8.2. Dispute Resolution. Any dispute, claim, or controversy arising out of or relating in any way to this Agreement or the breach, termination, enforcement, interpretation, or validity thereof, including the determination of the scope or applicability of this agreement to arbitrate, or in connection with Merchant’s use of the Services or our websites, shall be determined through confidential binding arbitration before one arbitrator. The confidential binding arbitration shall be administered by AAA pursuant to its Commercial Arbitration Rules, and the parties shall maintain the confidential nature of the arbitration proceeding and the award, including the hearing. Judgment on the award may be entered in any court having jurisdiction. Notwithstanding the foregoing, this Agreement shall not preclude either party from pursuing a court action in the state or federal courts for the sole purpose of obtaining a temporary restraining order or preliminary injunction in circumstances in which such relief is appropriate; provided that any other relief shall be pursued through an arbitration proceeding pursuant to this Agreement. In any event, any action or proceeding by Merchant against Quantum Electronic Payments LLC relating to any dispute must commence within one year after the cause of action accrues.
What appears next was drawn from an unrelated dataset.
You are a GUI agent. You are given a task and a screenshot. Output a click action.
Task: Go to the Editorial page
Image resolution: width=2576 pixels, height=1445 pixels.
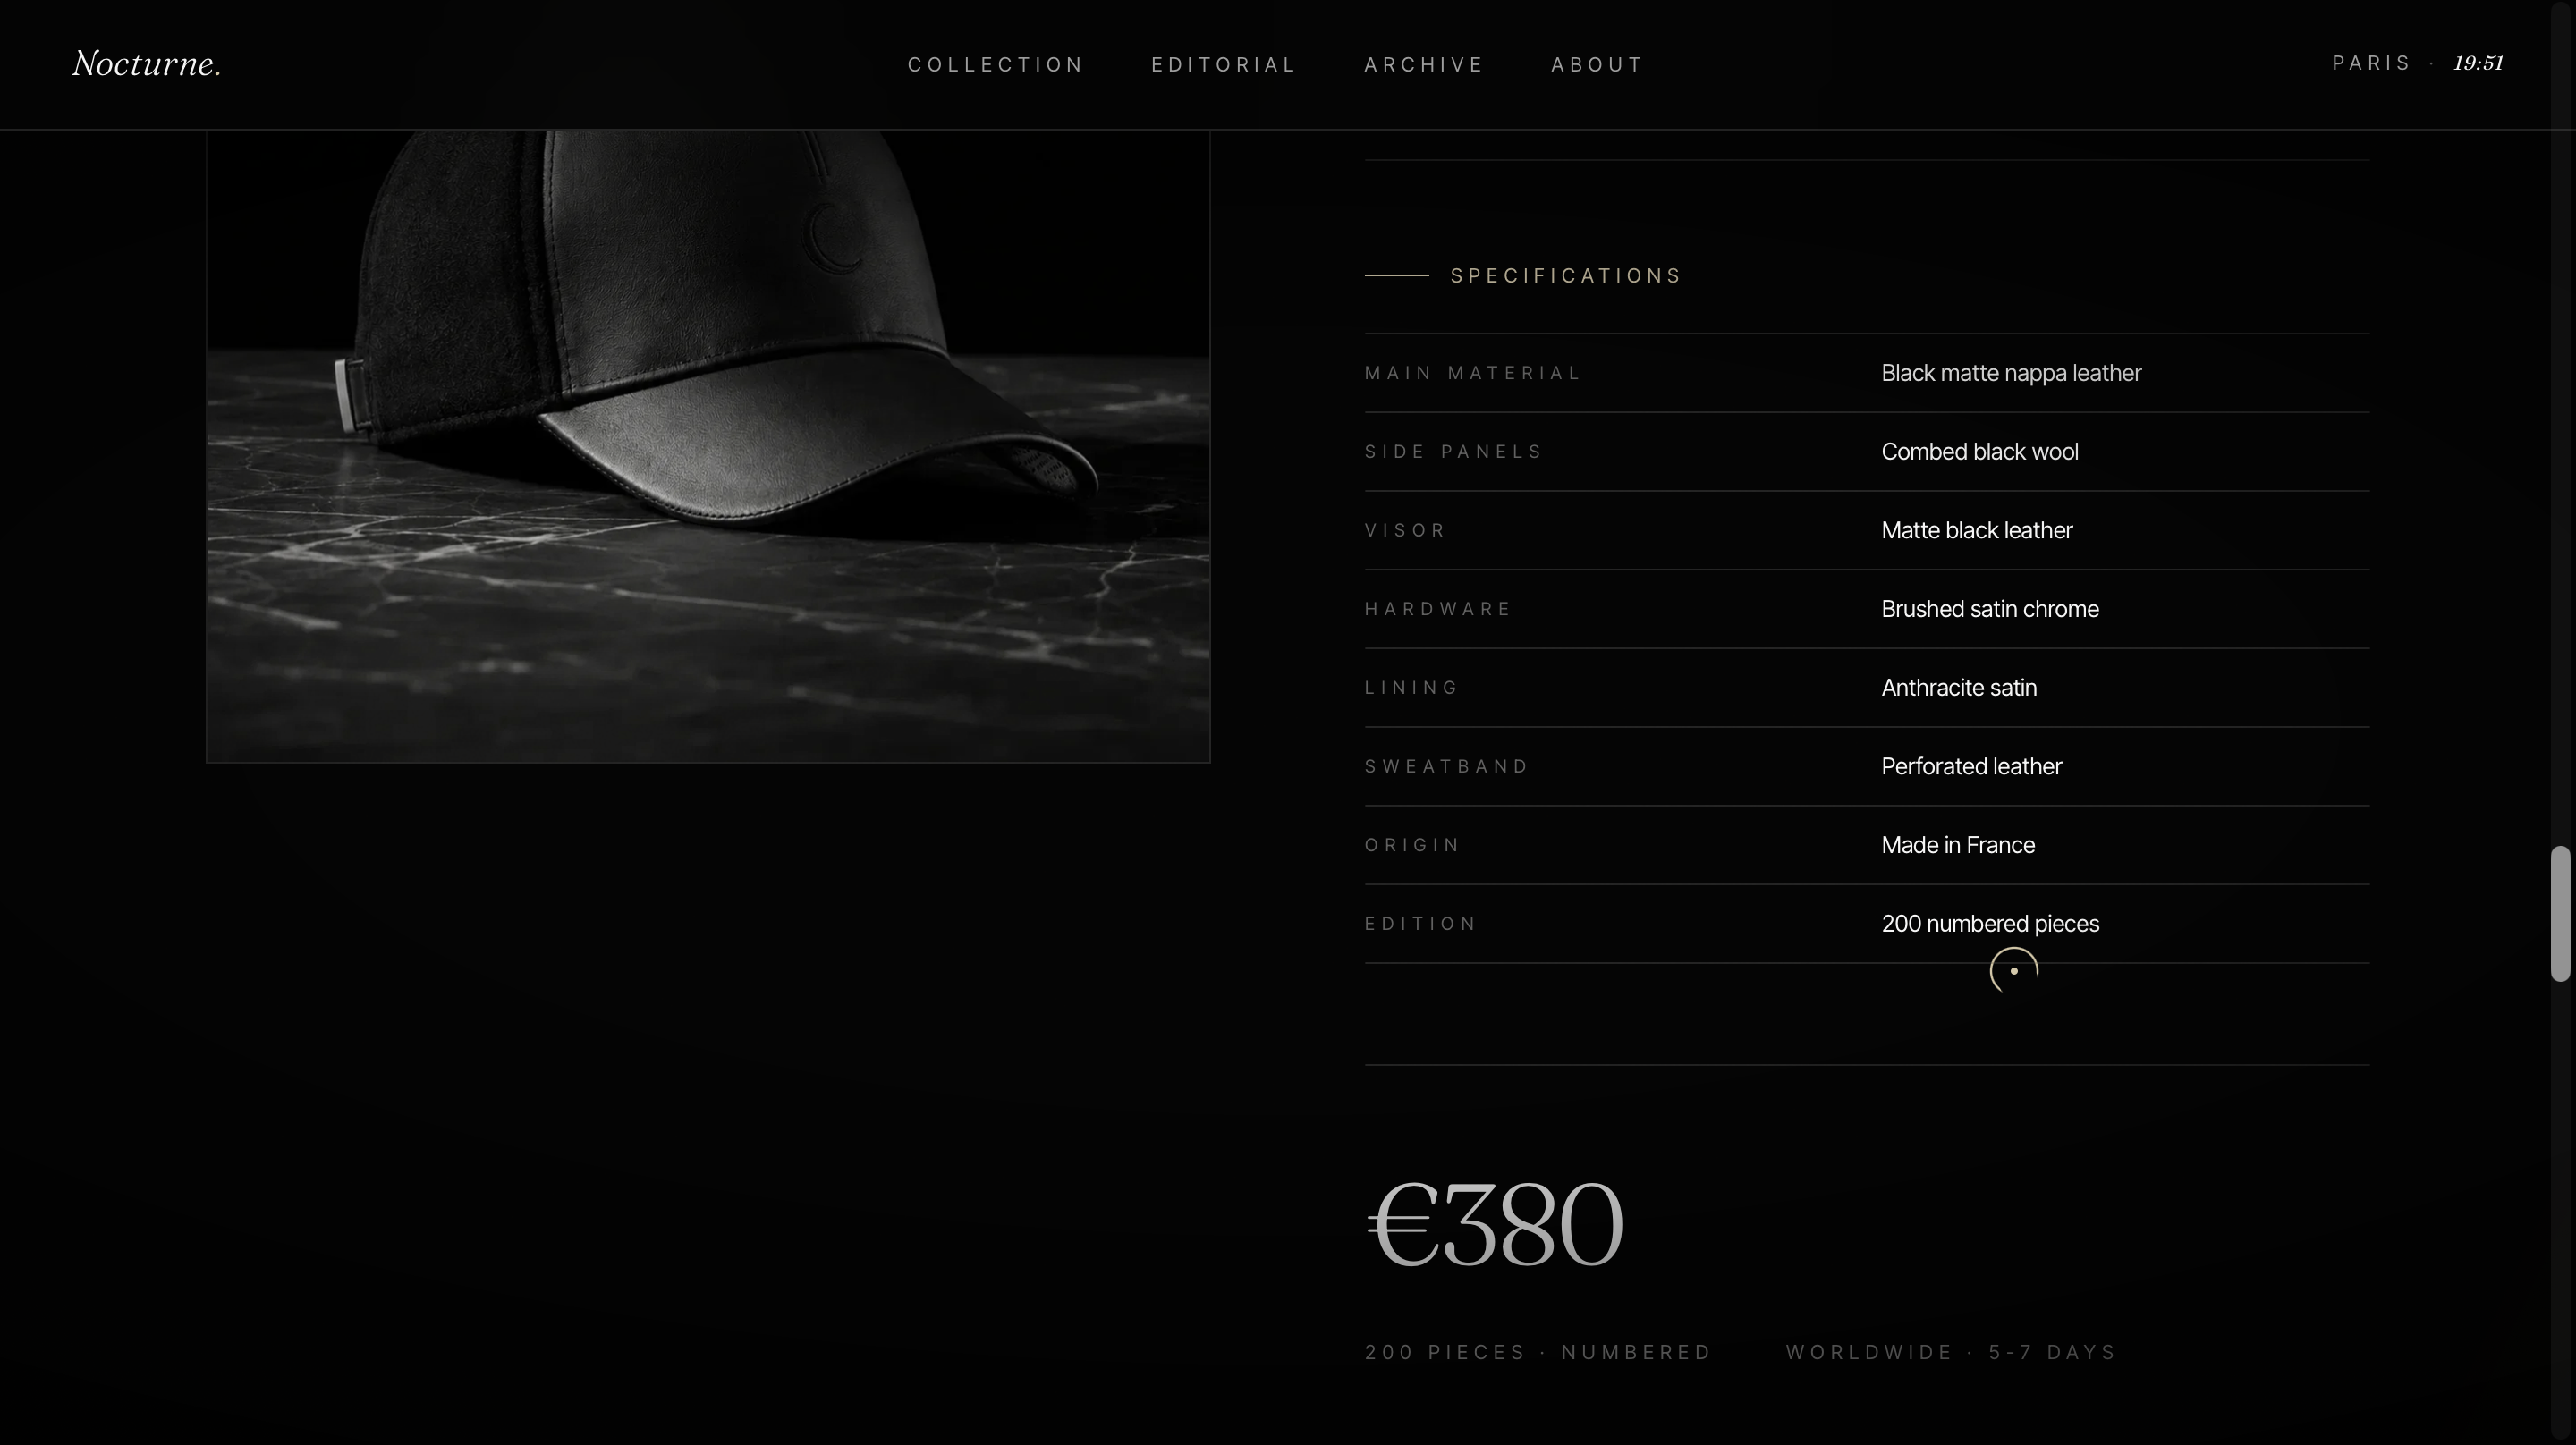[x=1224, y=65]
8.3. Prohibition of Class and Representative Actions and Non-Individualized Relief. Except where prohibited by Applicable Law and Rules, Merchant and Quantum Electronic Payments LLC agree that each may bring claims against the other only on an individual basis and not as plaintiff or class member in any purported class or representative action or proceeding. Unless both Merchant and Quantum Electronic Payments LLC agree otherwise, the arbitrator may not consolidate or join more than one person’s or party’s claims and may not otherwise preside over any form of a consolidated, representative, or class proceeding. Also, the arbitrator may award relief (including monetary, injunctive, and declaratory relief) only in favor of the individual party seeking relief and only to the extent necessary to provide relief necessitated by that party’s individual claim(s).

8.4. Pre-Arbitration Dispute Resolution. Quantum Electronic Payments LLC is always interested in resolving disputes amicably and efficiently, and most concerns can be resolved quickly and to the participant’s satisfaction by contacting Quantum Electronic Payments LLC’s support team. If such efforts prove unsuccessful, a party who intends to seek arbitration must first send to the other, by certified mail, a written notice of dispute (the “Notice of Dispute”). The Notice of Dispute must (i) describe the nature and basis of the claim or dispute and (ii) set forth the specific relief sought. If Quantum Electronic Payments LLC and Merchant do not resolve the claim or dispute, despite good faith attempts, within sixty (60) calendar days after the Notice of Dispute is received, Merchant or Quantum Electronic Payments LLC may commence an arbitration proceeding. During the arbitration, the amount of any settlement offer made by either party shall not be disclosed to the arbitrator until after the arbitrator determines the amount, if any, to which the parties are entitled.